• TRY IT:
Below are records; output all of them exactly.

• Saved entries:
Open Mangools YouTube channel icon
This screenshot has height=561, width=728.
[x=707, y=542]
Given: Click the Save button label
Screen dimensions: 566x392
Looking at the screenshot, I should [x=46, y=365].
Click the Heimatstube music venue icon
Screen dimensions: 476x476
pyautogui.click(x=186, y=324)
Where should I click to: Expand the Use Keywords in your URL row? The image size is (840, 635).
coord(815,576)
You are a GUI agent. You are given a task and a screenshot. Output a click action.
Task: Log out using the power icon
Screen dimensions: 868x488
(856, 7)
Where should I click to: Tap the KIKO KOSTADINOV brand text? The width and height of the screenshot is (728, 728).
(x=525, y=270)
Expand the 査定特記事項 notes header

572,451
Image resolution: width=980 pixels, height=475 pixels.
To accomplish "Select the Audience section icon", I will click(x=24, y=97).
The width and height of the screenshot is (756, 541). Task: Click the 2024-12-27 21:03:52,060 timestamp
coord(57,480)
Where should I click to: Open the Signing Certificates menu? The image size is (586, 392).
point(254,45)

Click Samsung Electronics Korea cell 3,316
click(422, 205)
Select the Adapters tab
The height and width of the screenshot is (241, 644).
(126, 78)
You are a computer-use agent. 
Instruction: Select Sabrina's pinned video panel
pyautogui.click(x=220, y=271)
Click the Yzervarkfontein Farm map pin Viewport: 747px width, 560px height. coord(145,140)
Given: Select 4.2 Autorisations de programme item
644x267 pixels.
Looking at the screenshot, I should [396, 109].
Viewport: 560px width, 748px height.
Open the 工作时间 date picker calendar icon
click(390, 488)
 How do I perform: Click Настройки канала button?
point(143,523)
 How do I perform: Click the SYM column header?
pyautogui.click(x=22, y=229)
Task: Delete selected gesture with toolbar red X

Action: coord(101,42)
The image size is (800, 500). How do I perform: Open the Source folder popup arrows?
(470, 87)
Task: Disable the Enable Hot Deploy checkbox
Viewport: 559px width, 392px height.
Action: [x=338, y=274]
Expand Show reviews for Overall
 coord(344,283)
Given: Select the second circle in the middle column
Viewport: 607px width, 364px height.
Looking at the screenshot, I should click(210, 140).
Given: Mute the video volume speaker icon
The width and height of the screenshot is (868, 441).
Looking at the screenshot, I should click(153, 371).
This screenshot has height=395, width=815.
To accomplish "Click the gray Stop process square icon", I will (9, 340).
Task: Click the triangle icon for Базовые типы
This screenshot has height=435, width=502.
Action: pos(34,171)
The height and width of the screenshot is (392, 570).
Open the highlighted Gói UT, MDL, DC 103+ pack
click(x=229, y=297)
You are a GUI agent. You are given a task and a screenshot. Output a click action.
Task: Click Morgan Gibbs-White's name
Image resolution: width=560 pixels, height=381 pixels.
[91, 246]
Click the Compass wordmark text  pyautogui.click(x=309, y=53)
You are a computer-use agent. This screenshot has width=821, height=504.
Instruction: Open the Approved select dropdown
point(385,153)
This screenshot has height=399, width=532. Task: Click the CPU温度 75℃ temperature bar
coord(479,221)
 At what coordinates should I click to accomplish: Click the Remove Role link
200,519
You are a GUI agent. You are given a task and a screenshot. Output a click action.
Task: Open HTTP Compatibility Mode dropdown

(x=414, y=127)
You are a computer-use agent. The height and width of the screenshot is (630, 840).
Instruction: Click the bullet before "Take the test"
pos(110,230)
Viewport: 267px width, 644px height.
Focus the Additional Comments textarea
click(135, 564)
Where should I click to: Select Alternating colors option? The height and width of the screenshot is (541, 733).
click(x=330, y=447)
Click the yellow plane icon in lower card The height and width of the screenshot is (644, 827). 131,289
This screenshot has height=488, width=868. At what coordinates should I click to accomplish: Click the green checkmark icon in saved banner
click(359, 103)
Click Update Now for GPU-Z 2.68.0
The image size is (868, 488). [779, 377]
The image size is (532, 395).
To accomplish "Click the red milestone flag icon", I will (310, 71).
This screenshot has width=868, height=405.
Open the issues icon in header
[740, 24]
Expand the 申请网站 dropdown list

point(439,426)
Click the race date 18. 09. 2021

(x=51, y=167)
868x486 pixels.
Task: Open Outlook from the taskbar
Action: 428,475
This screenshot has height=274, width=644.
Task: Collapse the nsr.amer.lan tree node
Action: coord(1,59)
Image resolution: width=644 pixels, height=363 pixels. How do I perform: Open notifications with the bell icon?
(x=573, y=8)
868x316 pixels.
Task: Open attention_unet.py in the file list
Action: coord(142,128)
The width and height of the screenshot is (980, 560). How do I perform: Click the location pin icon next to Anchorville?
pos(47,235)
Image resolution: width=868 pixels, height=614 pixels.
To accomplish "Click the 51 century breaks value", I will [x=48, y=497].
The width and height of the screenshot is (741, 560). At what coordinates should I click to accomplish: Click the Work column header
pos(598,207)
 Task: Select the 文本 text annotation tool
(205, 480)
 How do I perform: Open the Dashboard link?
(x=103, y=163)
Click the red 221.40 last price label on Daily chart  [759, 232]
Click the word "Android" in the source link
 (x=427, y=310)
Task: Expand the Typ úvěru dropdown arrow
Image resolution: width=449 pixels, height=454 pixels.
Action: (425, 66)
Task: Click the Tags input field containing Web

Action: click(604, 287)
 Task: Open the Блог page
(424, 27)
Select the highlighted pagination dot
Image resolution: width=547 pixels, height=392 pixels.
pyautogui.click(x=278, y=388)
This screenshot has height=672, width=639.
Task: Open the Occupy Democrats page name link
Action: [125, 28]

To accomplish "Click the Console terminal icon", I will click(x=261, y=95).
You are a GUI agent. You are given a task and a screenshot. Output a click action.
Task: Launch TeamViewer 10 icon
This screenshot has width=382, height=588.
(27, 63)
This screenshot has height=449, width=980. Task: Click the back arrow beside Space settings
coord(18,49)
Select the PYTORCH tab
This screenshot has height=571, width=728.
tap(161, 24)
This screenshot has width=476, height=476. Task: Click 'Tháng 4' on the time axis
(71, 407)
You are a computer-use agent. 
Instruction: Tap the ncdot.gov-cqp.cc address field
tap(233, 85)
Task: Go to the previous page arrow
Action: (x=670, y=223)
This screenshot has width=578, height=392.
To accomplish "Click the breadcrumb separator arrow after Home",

• RESPONSE:
Open Mangools YouTube channel icon
This screenshot has height=561, width=728.
[x=707, y=542]
Given: Click the Save button label
Screen dimensions: 566x392
Looking at the screenshot, I should [x=46, y=365].
Click the Heimatstube music venue icon
Screen dimensions: 476x476
pyautogui.click(x=186, y=324)
Where should I click to: Expand the Use Keywords in your URL row? The image size is (840, 635).
coord(815,576)
You are a GUI agent. You are given a task and a screenshot. Output a click action.
Task: Log out using the power icon
Screen dimensions: 868x488
(856, 7)
Where should I click to: Tap the KIKO KOSTADINOV brand text? The width and height of the screenshot is (728, 728).
(x=525, y=270)
Expand the 査定特記事項 notes header

572,451
Image resolution: width=980 pixels, height=475 pixels.
To accomplish "Select the Audience section icon", I will click(x=24, y=97).
The width and height of the screenshot is (756, 541). Task: Click the 2024-12-27 21:03:52,060 timestamp
coord(57,480)
Where should I click to: Open the Signing Certificates menu? The image size is (586, 392).
point(254,45)

Click Samsung Electronics Korea cell 3,316
click(422, 205)
Select the Adapters tab
The height and width of the screenshot is (241, 644).
(126, 78)
You are a computer-use agent. 
Instruction: Select Sabrina's pinned video panel
pyautogui.click(x=220, y=271)
Click the Yzervarkfontein Farm map pin Viewport: 747px width, 560px height. coord(145,140)
Given: Select 4.2 Autorisations de programme item
644x267 pixels.
Looking at the screenshot, I should [396, 109].
Viewport: 560px width, 748px height.
Open the 工作时间 date picker calendar icon
click(390, 488)
 How do I perform: Click Настройки канала button?
point(143,523)
 How do I perform: Click the SYM column header?
pyautogui.click(x=22, y=229)
Task: Delete selected gesture with toolbar red X

Action: coord(101,42)
The image size is (800, 500). How do I perform: Open the Source folder popup arrows?
(470, 87)
Task: Disable the Enable Hot Deploy checkbox
Viewport: 559px width, 392px height.
Action: [x=338, y=274]
Expand Show reviews for Overall
 coord(344,283)
Given: Select the second circle in the middle column
Viewport: 607px width, 364px height.
Looking at the screenshot, I should click(210, 140).
Given: Mute the video volume speaker icon
The width and height of the screenshot is (868, 441).
Looking at the screenshot, I should click(153, 371).
This screenshot has height=395, width=815.
To accomplish "Click the gray Stop process square icon", I will (9, 340).
Task: Click the triangle icon for Базовые типы
This screenshot has height=435, width=502.
Action: pos(34,171)
The height and width of the screenshot is (392, 570).
Open the highlighted Gói UT, MDL, DC 103+ pack
click(x=229, y=297)
You are a GUI agent. You are given a task and a screenshot. Output a click action.
Task: Click Morgan Gibbs-White's name
Image resolution: width=560 pixels, height=381 pixels.
[91, 246]
Click the Compass wordmark text  pyautogui.click(x=309, y=53)
You are a computer-use agent. This screenshot has width=821, height=504.
Instruction: Open the Approved select dropdown
point(385,153)
This screenshot has height=399, width=532. Task: Click the CPU温度 75℃ temperature bar
coord(479,221)
 At what coordinates should I click to accomplish: Click the Remove Role link
200,519
You are a GUI agent. You are given a task and a screenshot. Output a click action.
Task: Open HTTP Compatibility Mode dropdown

(x=414, y=127)
You are a computer-use agent. The height and width of the screenshot is (630, 840).
Instruction: Click the bullet before "Take the test"
pos(110,230)
Viewport: 267px width, 644px height.
Focus the Additional Comments textarea
click(135, 564)
Where should I click to: Select Alternating colors option? The height and width of the screenshot is (541, 733).
click(x=330, y=447)
Click the yellow plane icon in lower card The height and width of the screenshot is (644, 827). 131,289
This screenshot has height=488, width=868. At what coordinates should I click to accomplish: Click the green checkmark icon in saved banner
click(359, 103)
Click Update Now for GPU-Z 2.68.0
The image size is (868, 488). [779, 377]
The image size is (532, 395).
To accomplish "Click the red milestone flag icon", I will (310, 71).
This screenshot has width=868, height=405.
Open the issues icon in header
[740, 24]
Expand the 申请网站 dropdown list

point(439,426)
Click the race date 18. 09. 2021

(x=51, y=167)
868x486 pixels.
Task: Open Outlook from the taskbar
Action: 428,475
This screenshot has height=274, width=644.
Task: Collapse the nsr.amer.lan tree node
Action: coord(1,59)
Image resolution: width=644 pixels, height=363 pixels. How do I perform: Open notifications with the bell icon?
(x=573, y=8)
868x316 pixels.
Task: Open attention_unet.py in the file list
Action: coord(142,128)
The width and height of the screenshot is (980, 560). How do I perform: Click the location pin icon next to Anchorville?
pos(47,235)
Image resolution: width=868 pixels, height=614 pixels.
To accomplish "Click the 51 century breaks value", I will [x=48, y=497].
The width and height of the screenshot is (741, 560). At what coordinates should I click to accomplish: Click the Work column header
pos(598,207)
 Task: Select the 文本 text annotation tool
(205, 480)
 How do I perform: Open the Dashboard link?
(x=103, y=163)
Click the red 221.40 last price label on Daily chart  [759, 232]
Click the word "Android" in the source link
 (x=427, y=310)
Task: Expand the Typ úvěru dropdown arrow
Image resolution: width=449 pixels, height=454 pixels.
Action: (425, 66)
Task: Click the Tags input field containing Web

Action: click(604, 287)
 Task: Open the Блог page
(424, 27)
Select the highlighted pagination dot
Image resolution: width=547 pixels, height=392 pixels.
pyautogui.click(x=278, y=388)
This screenshot has height=672, width=639.
Task: Open the Occupy Democrats page name link
Action: [125, 28]

To accomplish "Click the Console terminal icon", I will click(x=261, y=95).
You are a GUI agent. You are given a task and a screenshot. Output a click action.
Task: Launch TeamViewer 10 icon
This screenshot has width=382, height=588.
(27, 63)
This screenshot has height=449, width=980. Task: Click the back arrow beside Space settings
coord(18,49)
Select the PYTORCH tab
This screenshot has height=571, width=728.
tap(161, 24)
This screenshot has width=476, height=476. Task: Click 'Tháng 4' on the time axis
(71, 407)
You are a computer-use agent. 
Instruction: Tap the ncdot.gov-cqp.cc address field
tap(233, 85)
Task: Go to the previous page arrow
Action: (x=670, y=223)
This screenshot has width=578, height=392.
To accomplish "Click the breadcrumb separator arrow after Home",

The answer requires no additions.